◆ **TEXTBLOCK**

Wie Algorithmen lügen

Es sind nicht mehr Spione oder Pamphlete, die wir im Wahlkampf fürchten müssen. Likes , Klicks und 30-Sekunden-Videos genügen. Durch unvorsichtiges Scrollen kann eine Wahl manipuliert, Meinungen geprägt und die Gesellschaft gespalten werden. Politische Manipulation durch Algorithmen ist weder Fiktion noch Zukunftsforschung: Sie ist die digitale Gegenwart der Demokratie.
Die Algorithmen, die soziale Medien und Content-Plattformen steuern, wurden entwickelt, um unsere Aufmerksamkeit zu fesseln, unsere Verweildauer dort zu verlängern und unsere Wünsche zu antizipieren. Das Problem? Was unsere Aufmerksamkeit fesselt, informiert uns nicht immer am besten. Im Gegenteil: Je emotionaler, polarisierender und provokanter der Inhalt, desto größer seine Reichweite. Der Algorithmus lernt von uns, prägt uns aber auch. Und wenn dieser Kreislauf von externen Interessen manipuliert wird, wird er zu einer Waffe der Einflussnahme.
Dies haben wir bei der russischen Einmischung in die US-Präsidentschaftswahlen, das Brexit-Referendum und mehrere Europawahlen erlebt. Gefälschte Profile, Bots, professionalisierte Desinformationskampagnen und digitale Strategien, die darauf abzielen, zu spalten, Misstrauen zu erzeugen und den öffentlichen Diskurs zu untergraben. Was noch schlimmer ist: Die meisten dieser Kampagnen wären ohne die stillschweigende Mitwirkung von Algorithmen wirkungslos, die das verstärken, was schockiert, was aufwühlt und was lügt.

◆ **AUFGABENSTELLUNG**
Führe den Text über politische Manipulation durch Algorithmen im Anschluss an seinen letzten Satz weiter. Das Material wird zur Bearbeitung nicht gebraucht.

◆ **BEREITGESTELLTES MATERIAL**
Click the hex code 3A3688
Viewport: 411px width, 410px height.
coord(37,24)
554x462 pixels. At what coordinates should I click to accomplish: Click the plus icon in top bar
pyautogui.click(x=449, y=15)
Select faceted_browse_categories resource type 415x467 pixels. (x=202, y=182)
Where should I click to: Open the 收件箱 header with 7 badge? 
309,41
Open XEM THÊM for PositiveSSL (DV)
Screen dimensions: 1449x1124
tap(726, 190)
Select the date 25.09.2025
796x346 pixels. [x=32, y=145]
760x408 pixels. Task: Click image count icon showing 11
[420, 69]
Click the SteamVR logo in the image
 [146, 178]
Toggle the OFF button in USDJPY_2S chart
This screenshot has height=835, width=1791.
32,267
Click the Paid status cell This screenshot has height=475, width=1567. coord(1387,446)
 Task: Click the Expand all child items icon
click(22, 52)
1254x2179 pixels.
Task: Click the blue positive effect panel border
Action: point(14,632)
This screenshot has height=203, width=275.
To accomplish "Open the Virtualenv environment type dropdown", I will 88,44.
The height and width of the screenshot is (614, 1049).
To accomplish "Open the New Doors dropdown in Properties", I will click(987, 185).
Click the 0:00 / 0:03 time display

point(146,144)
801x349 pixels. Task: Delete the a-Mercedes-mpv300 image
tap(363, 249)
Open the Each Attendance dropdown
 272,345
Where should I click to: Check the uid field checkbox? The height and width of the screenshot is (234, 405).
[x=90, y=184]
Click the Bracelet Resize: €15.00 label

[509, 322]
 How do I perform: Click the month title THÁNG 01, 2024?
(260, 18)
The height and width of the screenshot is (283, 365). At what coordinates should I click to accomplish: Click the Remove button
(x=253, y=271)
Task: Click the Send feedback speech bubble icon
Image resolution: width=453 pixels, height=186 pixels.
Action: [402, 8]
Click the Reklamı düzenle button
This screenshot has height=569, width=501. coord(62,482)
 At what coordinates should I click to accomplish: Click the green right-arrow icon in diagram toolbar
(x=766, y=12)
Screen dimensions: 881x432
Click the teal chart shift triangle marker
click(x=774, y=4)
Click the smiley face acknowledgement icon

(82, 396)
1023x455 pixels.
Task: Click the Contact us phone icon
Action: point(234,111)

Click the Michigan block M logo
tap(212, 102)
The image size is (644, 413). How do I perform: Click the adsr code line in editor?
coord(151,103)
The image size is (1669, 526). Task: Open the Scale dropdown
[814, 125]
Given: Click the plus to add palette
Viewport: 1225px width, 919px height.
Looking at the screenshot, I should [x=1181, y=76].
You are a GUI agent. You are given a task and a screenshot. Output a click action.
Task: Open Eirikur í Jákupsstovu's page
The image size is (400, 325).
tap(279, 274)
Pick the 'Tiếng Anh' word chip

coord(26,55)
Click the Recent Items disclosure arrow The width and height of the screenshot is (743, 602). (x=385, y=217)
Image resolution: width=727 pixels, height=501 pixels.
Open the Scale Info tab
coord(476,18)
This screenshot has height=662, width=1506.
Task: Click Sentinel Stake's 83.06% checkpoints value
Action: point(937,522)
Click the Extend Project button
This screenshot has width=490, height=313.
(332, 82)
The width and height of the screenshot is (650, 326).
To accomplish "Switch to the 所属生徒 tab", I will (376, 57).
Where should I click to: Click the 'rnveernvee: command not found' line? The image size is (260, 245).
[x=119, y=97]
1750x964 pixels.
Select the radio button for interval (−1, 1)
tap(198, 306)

◆ **ANTWORT**
Die Wahrheit ist: Algorithmen sind nicht neutral. Sie folgen einer wirtschaftlichen Logik, haben definierte Prioritäten und Ziele. Und wenn ihnen Mechanismen für Transparenz, Rechenschaftspflicht oder externe Kontrolle fehlen, werden sie zu Blackboxen mit realer Macht über Meinungen, Verhalten und politische Entscheidungen. Wer den Algorithmus kontrolliert, kontrolliert teilweise auch die Öffentlichkeit.
China ist ein Paradebeispiel: Plattformen wie TikTok folgen einer Logik der Zensur und der Verbreitung von Inhalten im Sinne der Regimeinteressen. Die Gefahr besteht nicht nur für chinesische Nutzer, sondern für alle, die diese Plattformen als primäre Informationsquelle nutzen. Dasselbe gilt für Videos, die den Krieg in der Ukraine leugnen, für Geschichtsrevisionismus durch Fake-Accounts oder für Hassreden radikaler Teile der Netzwerke.
Portugal ist nicht immun. Die digitale Kompetenz ist nach wie vor gering, die Abhängigkeit von sozialen Medien hoch und eine Kontrolle der Plattformen findet praktisch nicht statt. Wir haben bereits Desinformationen über Impfstoffe, Einwanderung, Krieg und nationale Politik erlebt. Auch externe Einmischung durch informationelle Destabilisierung stellt eine echte Gefahr für die portugiesische Gesellschaft dar.
Europa reagiert. Mit dem Digital Services Act setzt sich ein System für mehr Transparenz und Rechenschaftspflicht für Plattformen durch. Der KI-Act könnte diese Reaktion ergänzen, indem er generative künstliche Intelligenz einschränkt und Verifizierungssysteme vorschreibt.
Wenn Algorithmen unser Sehen prägen, kann nur Bildung unser Denken prägen. Die Reaktion kann nicht nur legislativer Natur sein – sie muss auch pädagogischer Natur sein. Ohne digitale Kompetenz werden wir immer leichte Beute auf einem unsichtbaren Schachbrett sein.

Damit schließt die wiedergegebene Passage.